(Saved data entries)
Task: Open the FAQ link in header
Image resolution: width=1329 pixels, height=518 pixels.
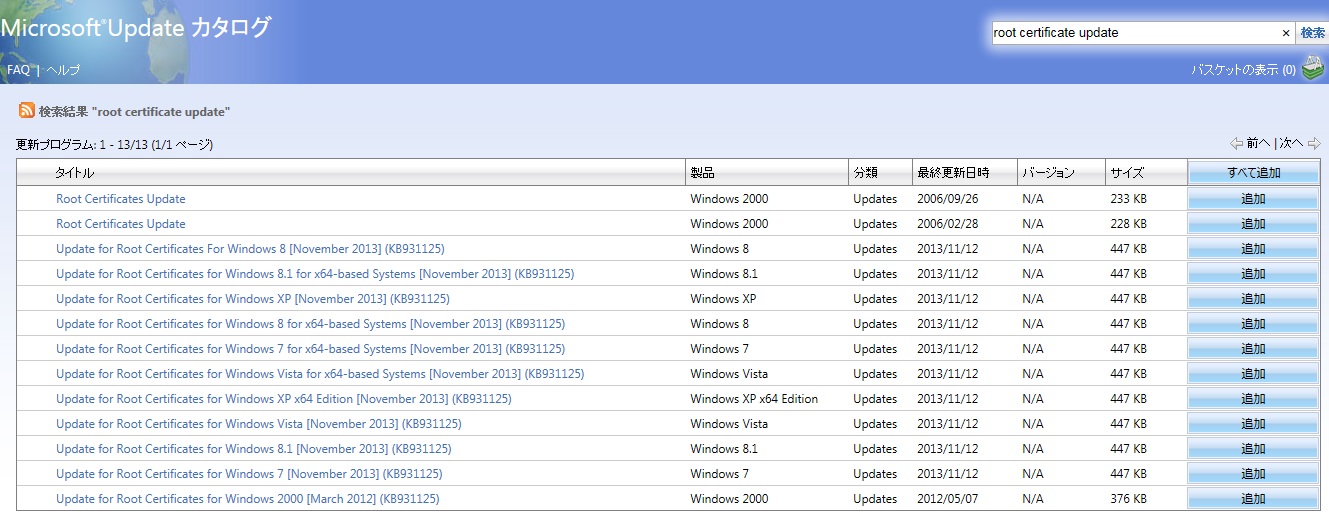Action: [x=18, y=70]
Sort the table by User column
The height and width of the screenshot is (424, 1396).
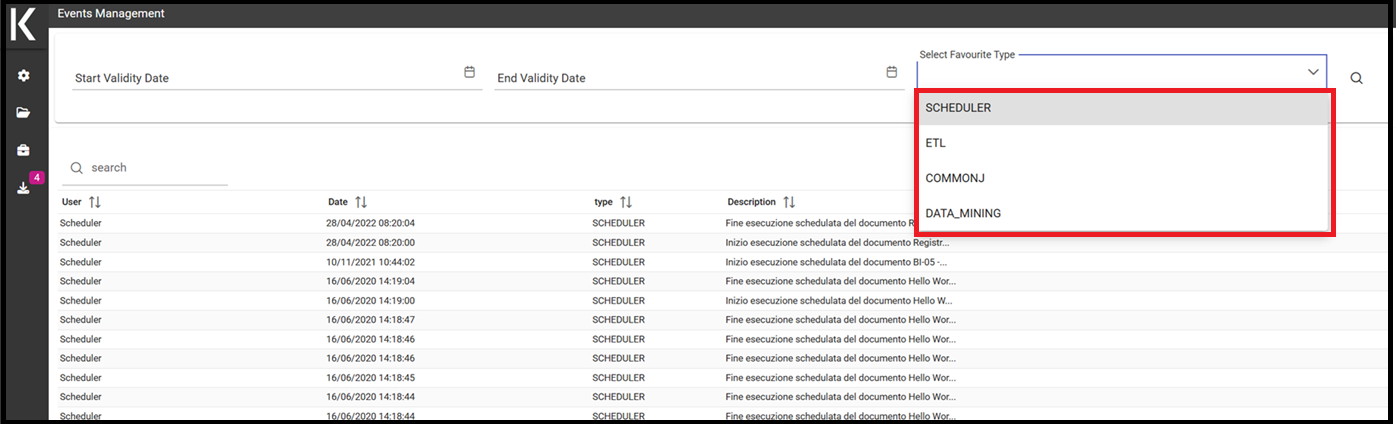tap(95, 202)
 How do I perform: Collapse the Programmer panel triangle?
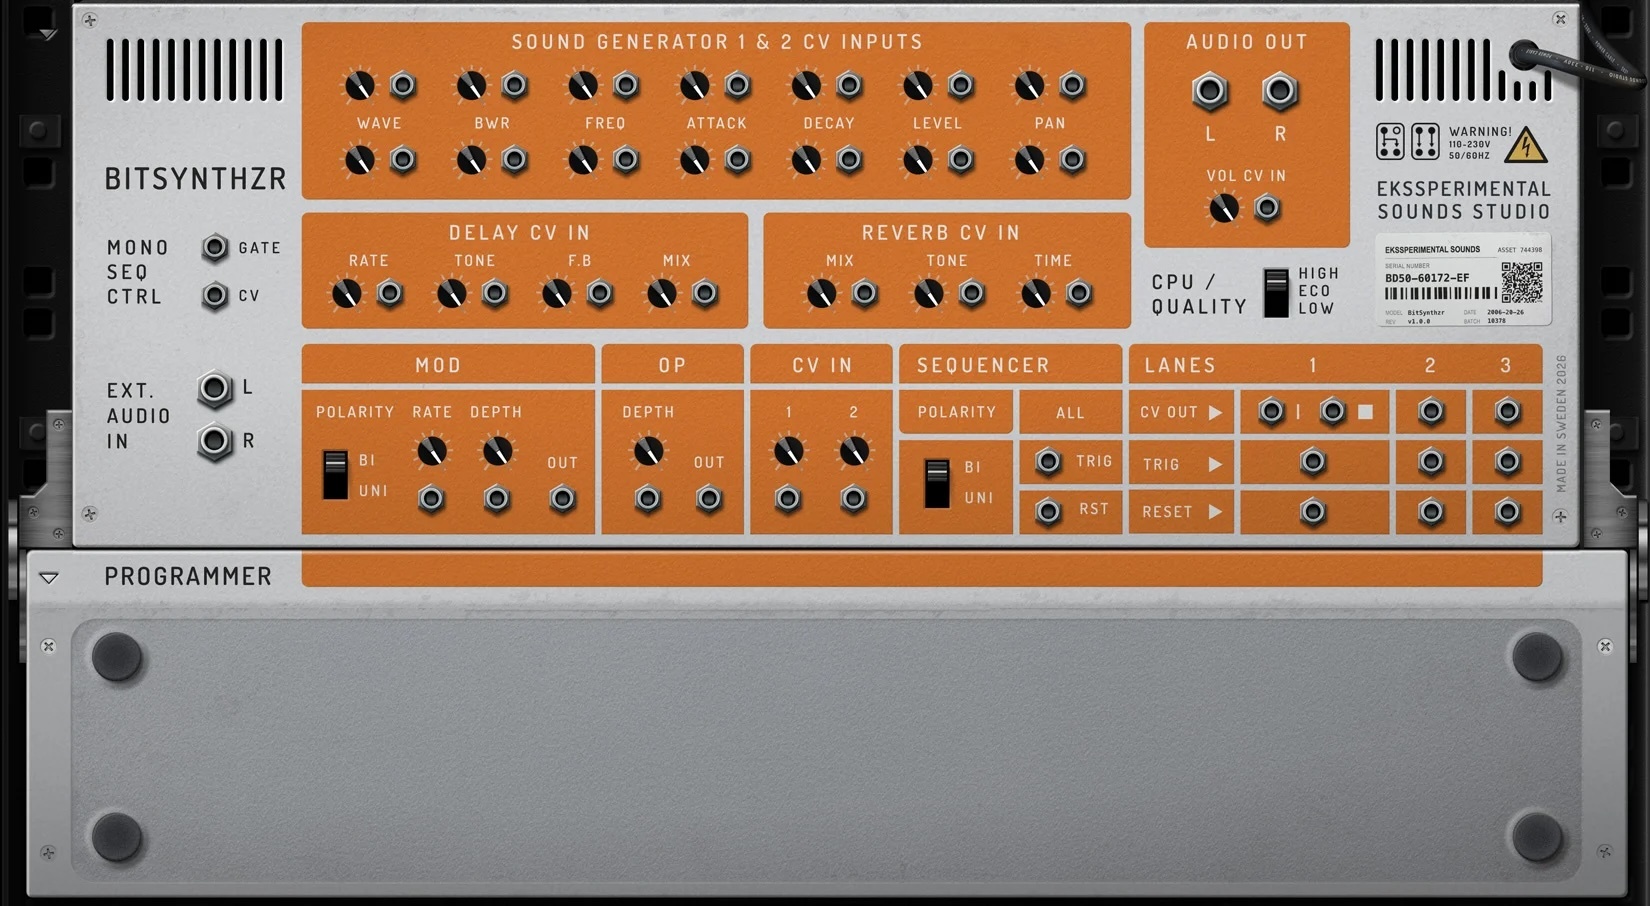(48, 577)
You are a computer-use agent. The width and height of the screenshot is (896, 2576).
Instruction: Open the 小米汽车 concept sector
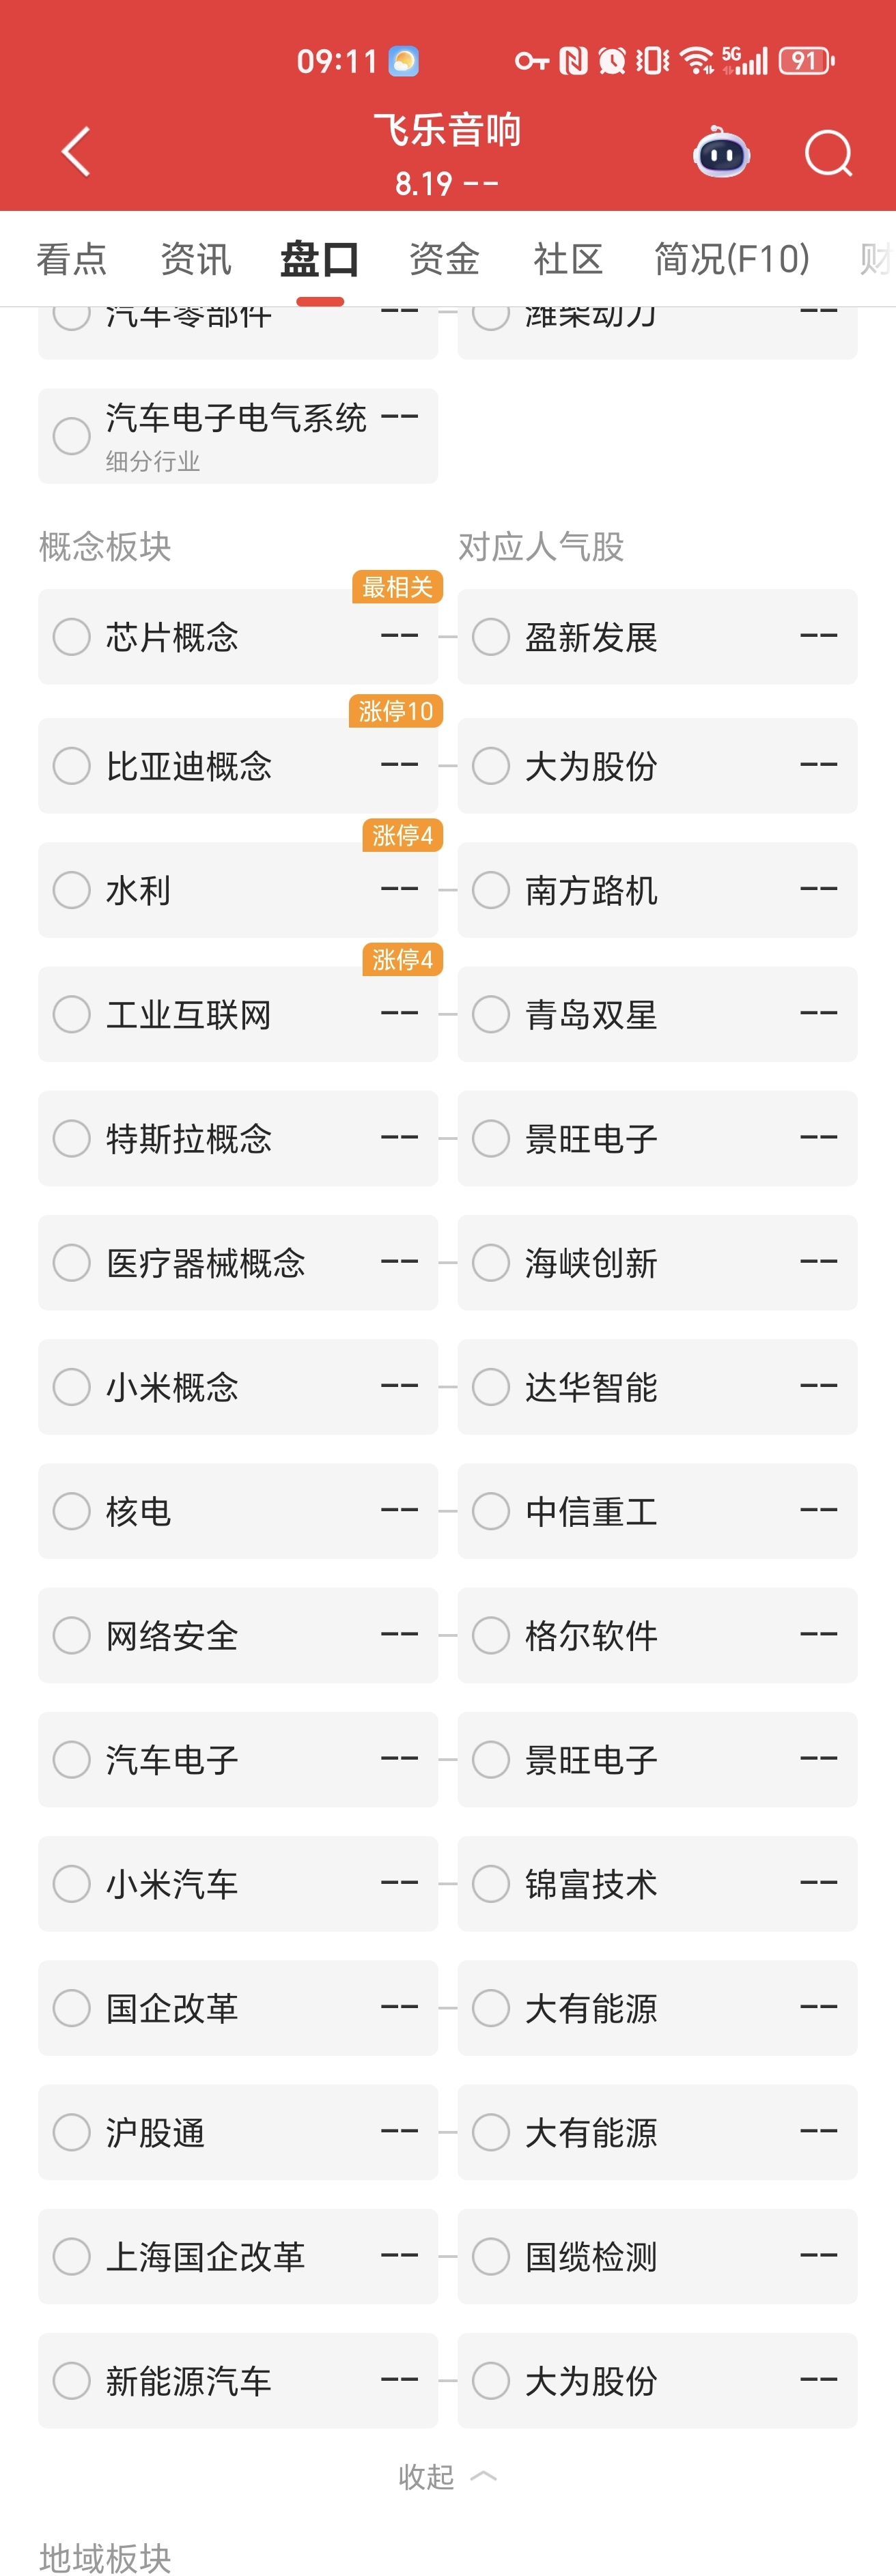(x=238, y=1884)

### ASSIGNMENT
Please set down every record above exactly as it appears, leaving out the pictures.

### SOLUTION
Task: Open the FAQ link in header
Image resolution: width=1329 pixels, height=518 pixels.
Action: [x=18, y=70]
Sort the table by User column
The height and width of the screenshot is (424, 1396).
tap(95, 202)
 How do I perform: Collapse the Programmer panel triangle?
(48, 577)
You are a computer-use agent. The width and height of the screenshot is (896, 2576).
Instruction: Open the 小米汽车 concept sector
(x=238, y=1884)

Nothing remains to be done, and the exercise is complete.